Sun Hanlin, Bianconi Ginestra
School of Mathematical Sciences, Queen Mary University of London, London E1 4NS, United Kingdom.
The Alan Turing Institute, The British Library, 96 Euston Road, London NW1 2DB, United Kingdom.
Phys Rev E. 2021 Sep;104(3-1):034306. doi: 10.1103/PhysRevE.104.034306.
Higher-order interactions are increasingly recognized as a fundamental aspect of complex systems ranging from the brain to social contact networks. Hypergraphs as well as simplicial complexes capture the higher-order interactions of complex systems and allow us to investigate the relation between their higher-order structure and their function. Here we establish a general framework for assessing hypergraph robustness and we characterize the critical properties of simple and higher-order percolation processes. This general framework builds on the formulation of the random multiplex hypergraph ensemble where each layer is characterized by hyperedges of given cardinality. We observe that in presence of the structural cutoff the ensemble of multiplex hypergraphs can be mapped to an ensemble of multiplex bipartite networks. We reveal the relation between higher-order percolation processes in random multiplex hypergraphs, interdependent percolation of multiplex networks, and K-core percolation. The structural correlations of the random multiplex hypergraphs are shown to have a significant effect on their percolation properties. The wide range of critical behaviors observed for higher-order percolation processes on multiplex hypergraphs elucidates the mechanisms responsible for the emergence of discontinuous transition and uncovers interesting critical properties which can be applied to the study of epidemic spreading and contagion processes on higher-order networks.

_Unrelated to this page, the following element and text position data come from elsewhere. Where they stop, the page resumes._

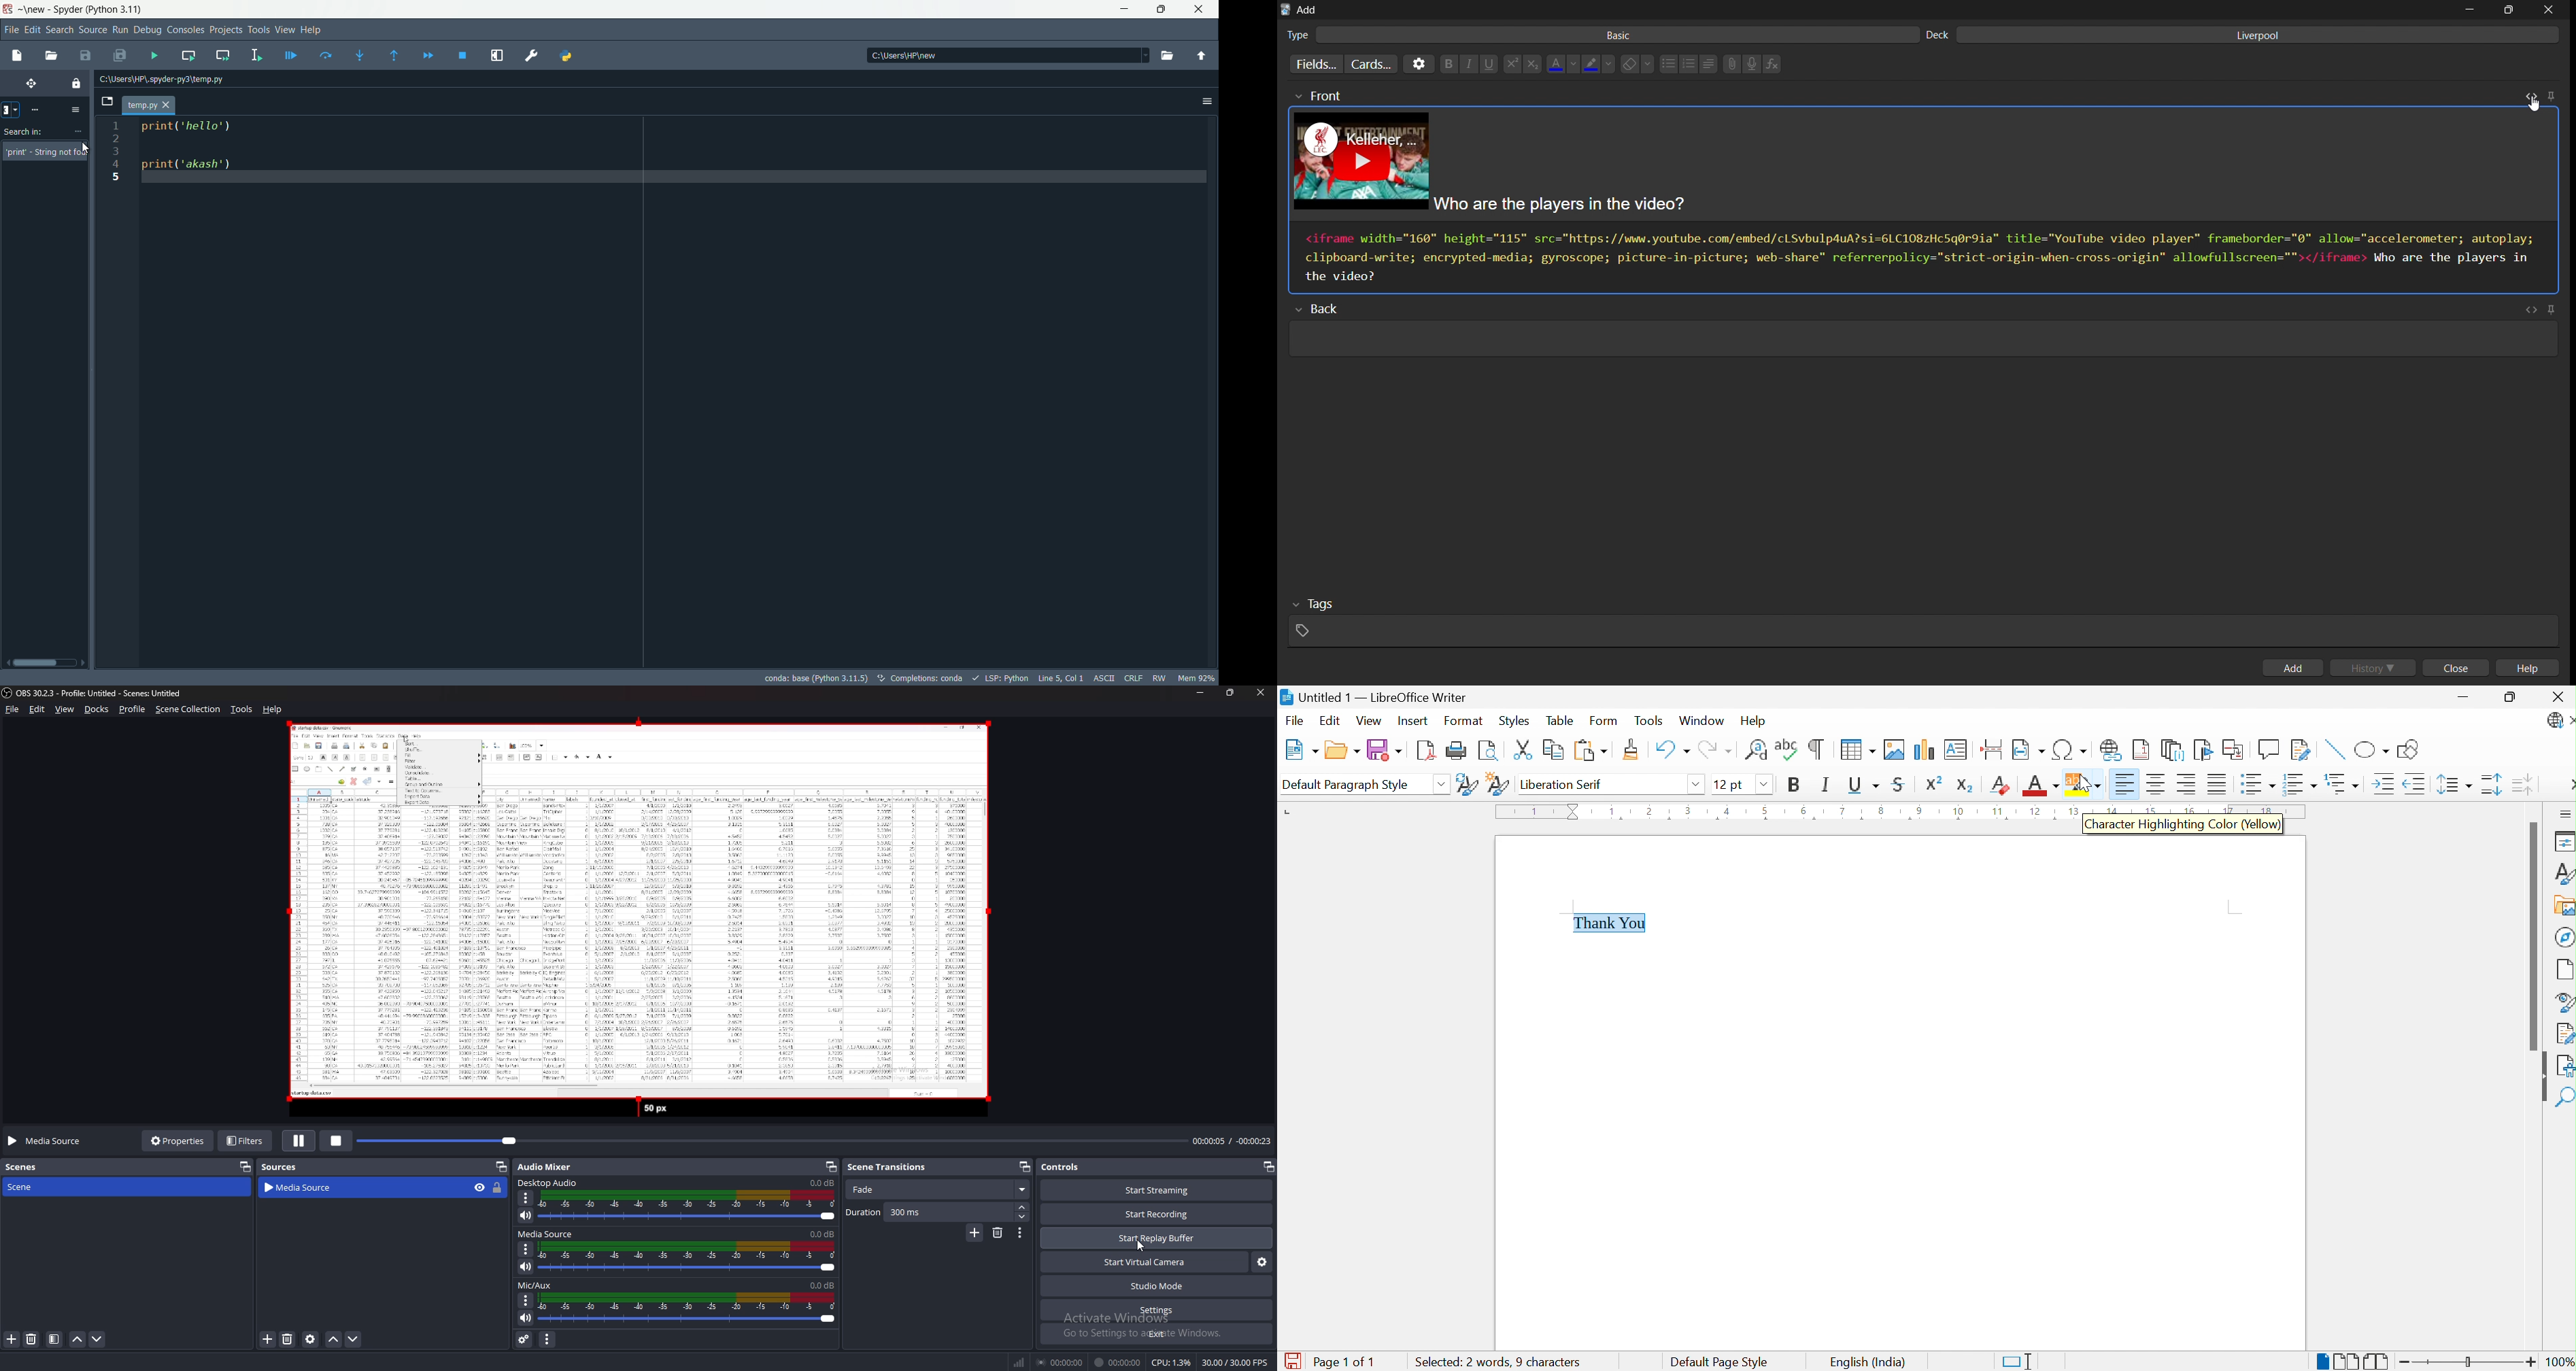 The height and width of the screenshot is (1372, 2576). I want to click on Book View, so click(2377, 1359).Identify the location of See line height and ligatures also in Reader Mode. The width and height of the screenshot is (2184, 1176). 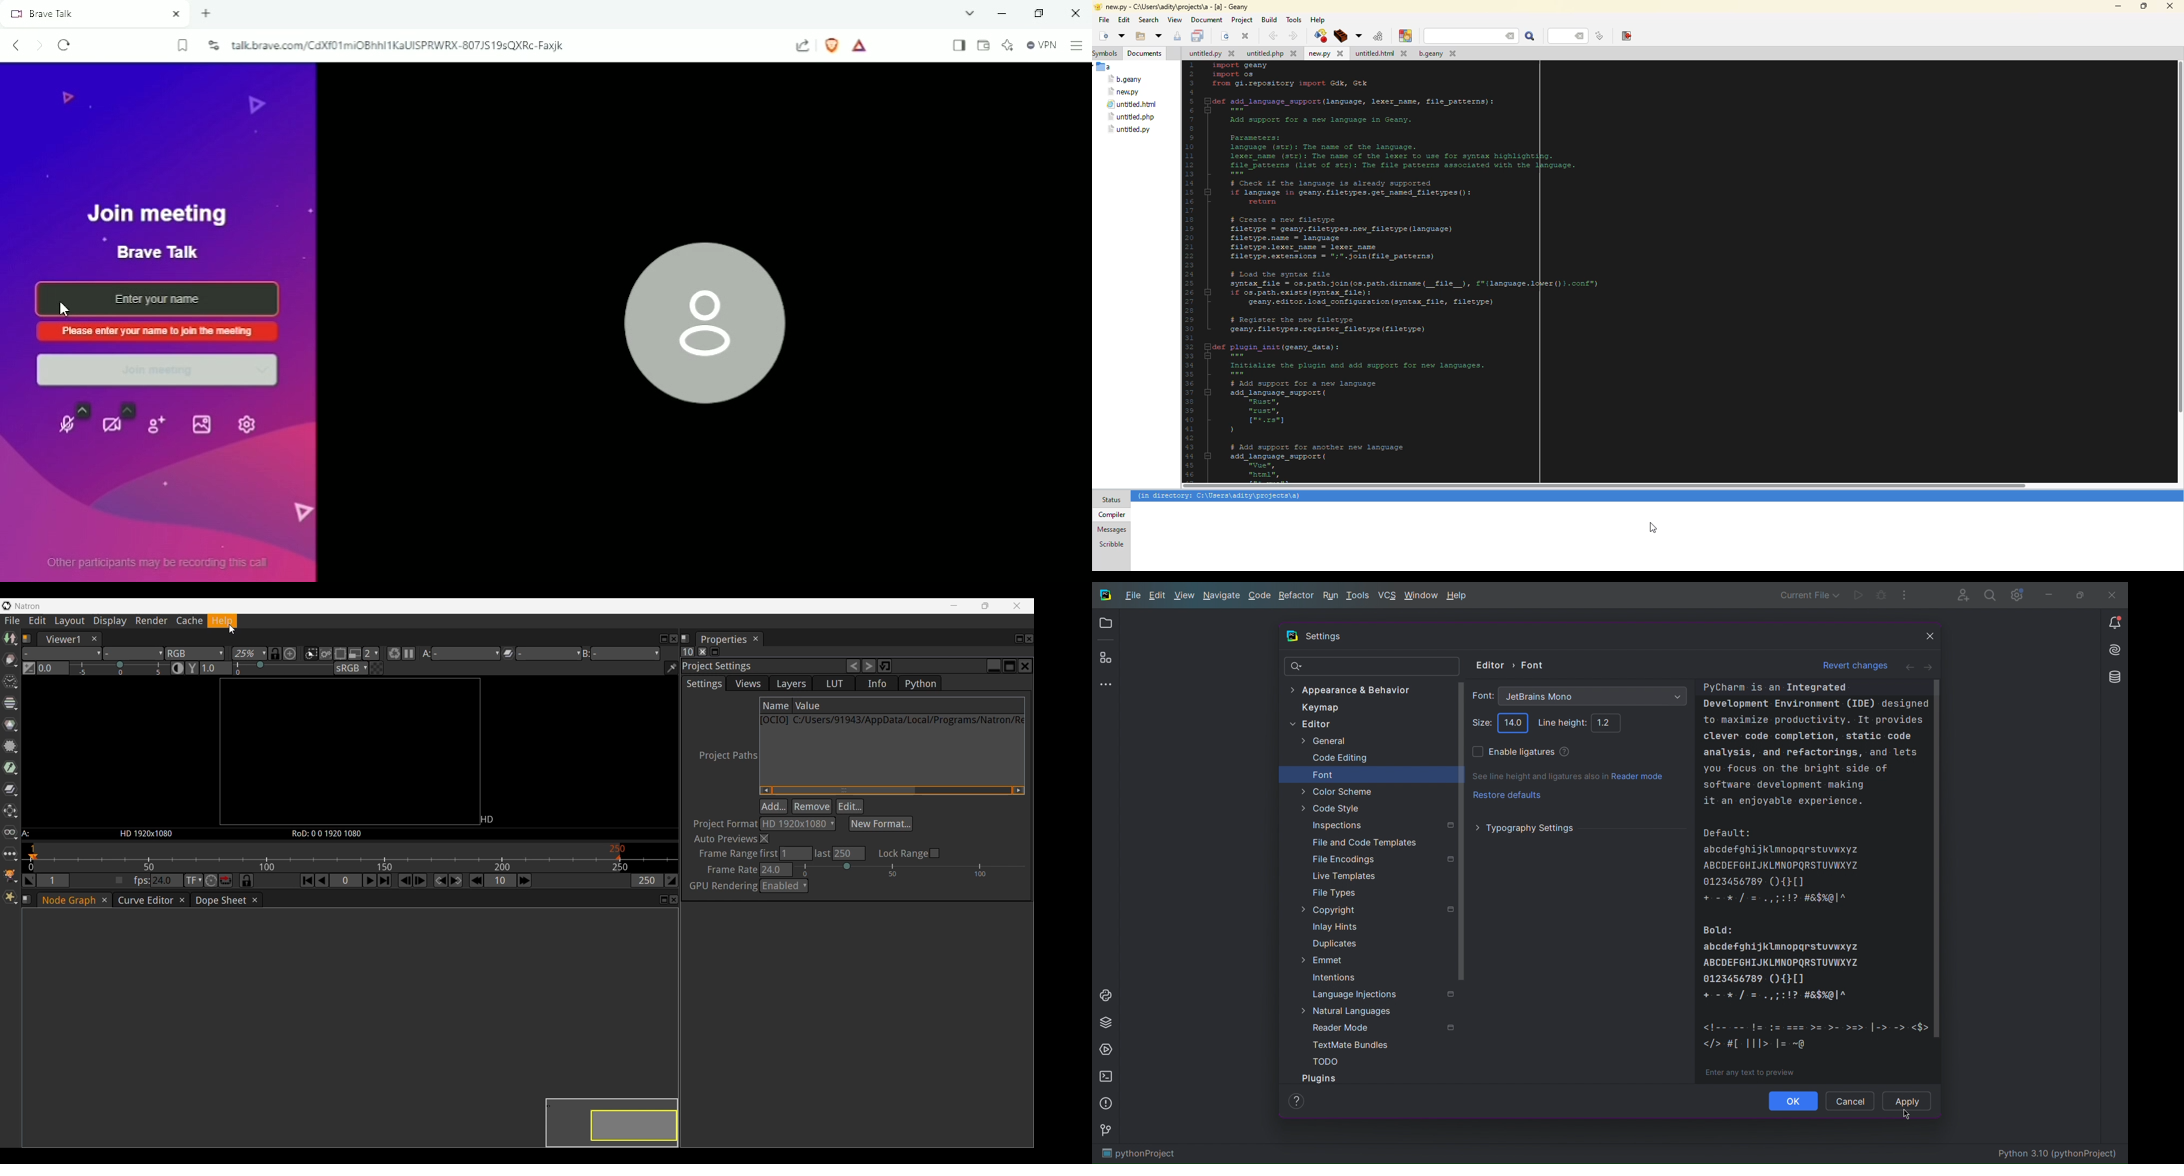
(1569, 777).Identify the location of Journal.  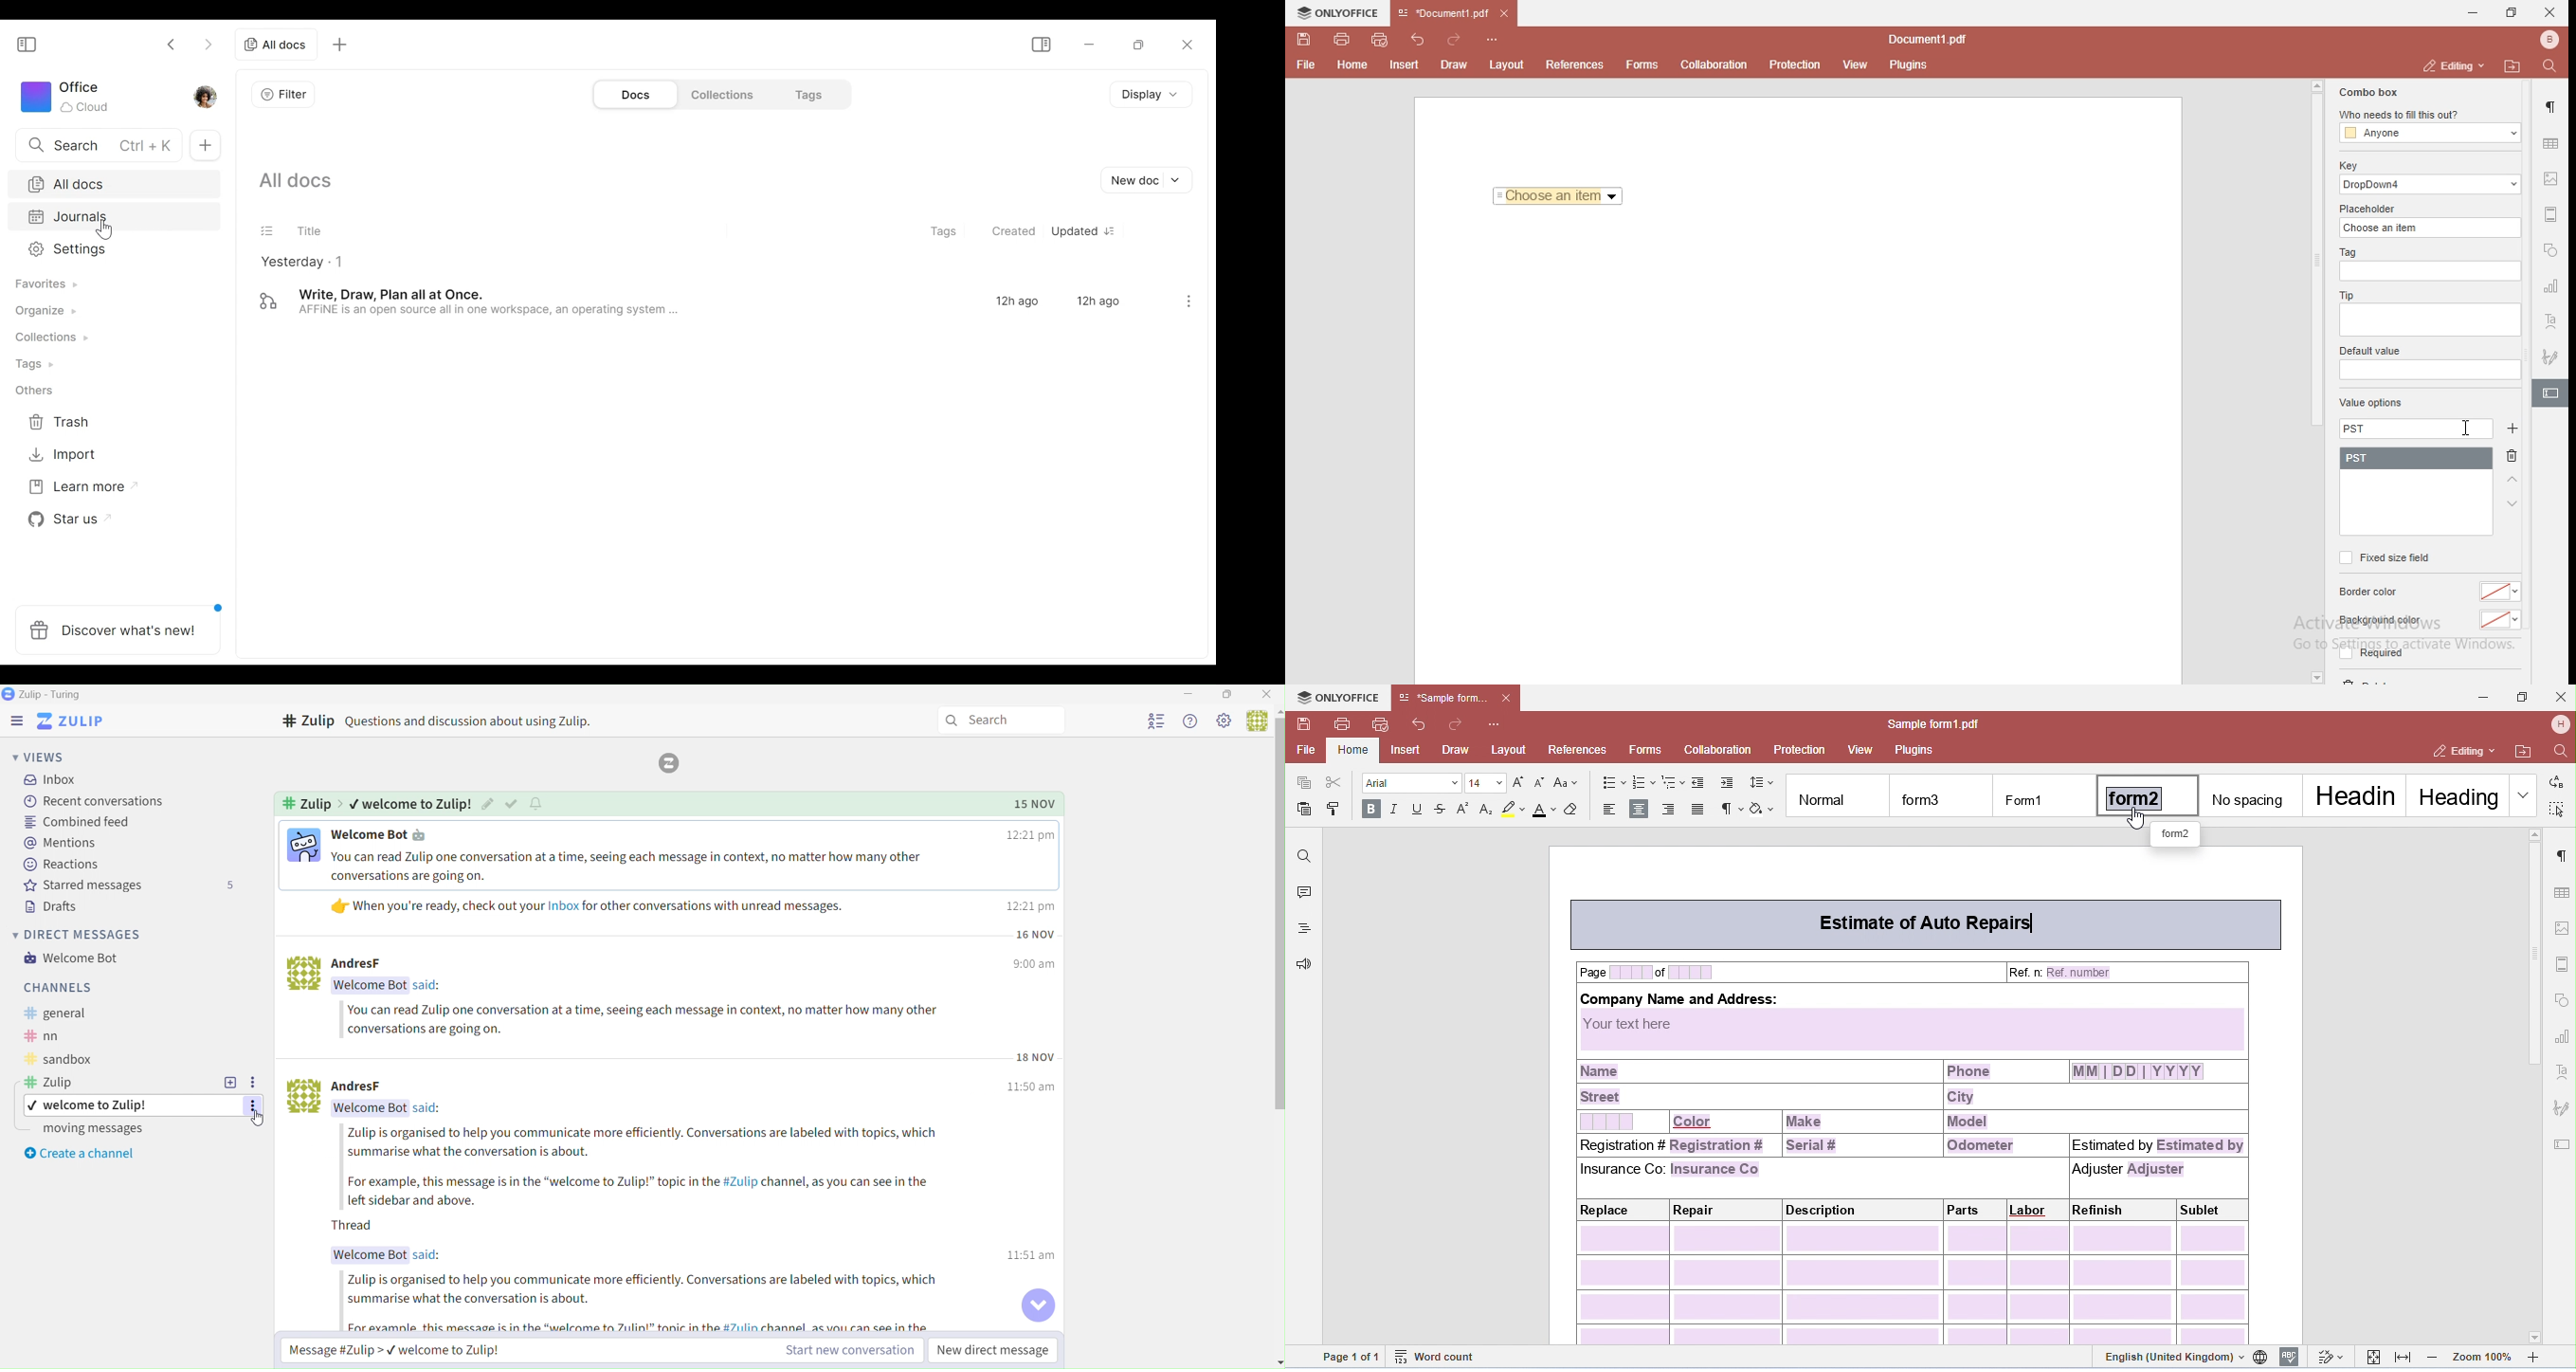
(111, 215).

高阶相互作用日益被视为从大脑到社会联系网络等复杂系统的一个基本方面。超图以及单纯复形捕捉了复杂系统的高阶相互作用,并使我们能够研究它们的高阶结构与其功能之间的关系。在此,我们建立了一个评估超图鲁棒性的通用框架,并刻画了简单和高阶渗流过程的关键特性。这个通用框架基于随机多重超图系综的公式化,其中每一层都由给定基数的超边来表征。我们观察到,在存在结构截止的情况下,多重超图系综可以映射到多重二分网络系综。我们揭示了随机多重超图中的高阶渗流过程、多重网络的相互依存渗流以及K核渗流之间的关系。随机多重超图的结构相关性被证明对其渗流特性有显著影响。在多重超图上观察到的高阶渗流过程的广泛临界行为阐明了导致不连续转变出现的机制,并揭示了可应用于高阶网络上流行病传播和传染过程研究的有趣临界特性。